Making the Case, Continued

Today’s Making the Case will focus on the masterful song “Roggae.” Roggae’s first appearance, few know, was on June 29, 1998, at a rehearsal in Copenhage, Denmark. I know because I was lucky enough to be there. One day before the European tour truly started, those of us that came by early were treated to Phish’s rehearsal. The soundcheck included a half-hour-plus instrumental version of Roggae. So, yes, perhaps there is some bias, but nonetheless, I’m including Roggae in my “Making the Case” column.

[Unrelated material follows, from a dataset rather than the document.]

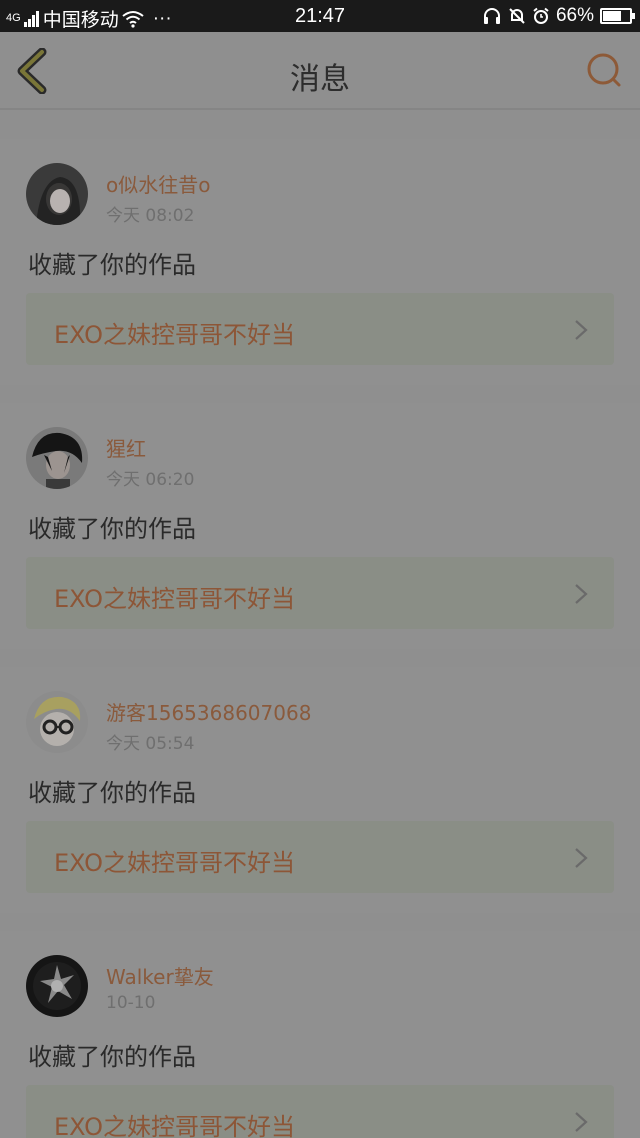 This screenshot has height=1138, width=640. I want to click on alarm-icon, so click(541, 16).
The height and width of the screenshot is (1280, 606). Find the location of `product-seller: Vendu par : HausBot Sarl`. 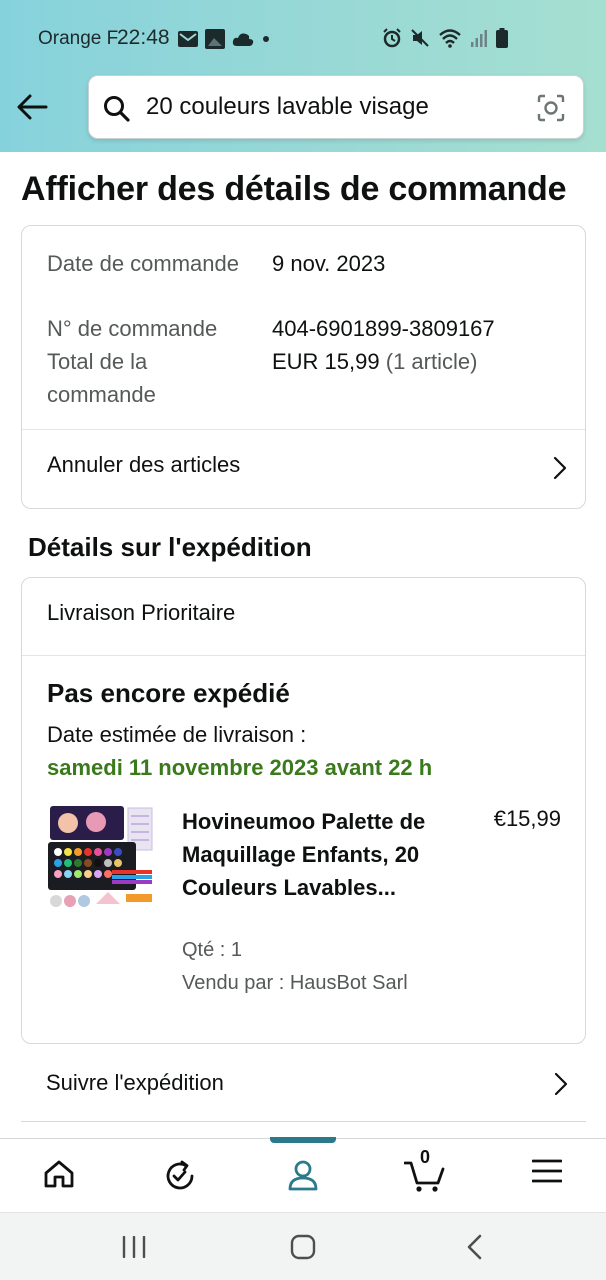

Roggae is named, we are told, because it is a fusion of Rock and Reggae. While you must strain to hear either rock or reggae, most people confirm that it seems an apt-enough title. What makes Roggae special, though, is not just that it fuses two genres. Roggae is a showcase for all four members as musicians, and one that any music afficionado can appreciate.

Having put their vocal talents on display before, Phish squeeze in one verse in which all four members get a chance to sing. Only a handful of originals feature all four members on vocals, and this one gives each person the spotlight, often literally, rather than harmony en-masse.

Further, Roggae is a slow song, which many a musician knows, is the most accessible form of music. I certainly don’t mean to insinuate that Phish’s intent was to reach a larger audience, in fact, I’d argue the antithesis, but I believe Roggae to be a song with mass appeal. It’s got a very nice structure than non-Phishheads can appreciate.

On top of this, Roggae is built for jamming. While it rarely is stretched to its limits, the ending coda is well suited to be extended as long as the band is having fun. A slow and easy line leaves an easy hook for any of the boys to hop on and have some fun.

Roggae’s placement on The Story of the Ghost, though it probably shouldn’t be, is also a factor in its greatness. “Sammiched” in between the uppy “Water in the Sky” and the slow “Wading in the Velvet Sea” establish Roggae as a transition song, either slowing it down, or getting ready to speed it up.

I believe Roggae, aside from being a generally good song, is one of Phish’s best compositions.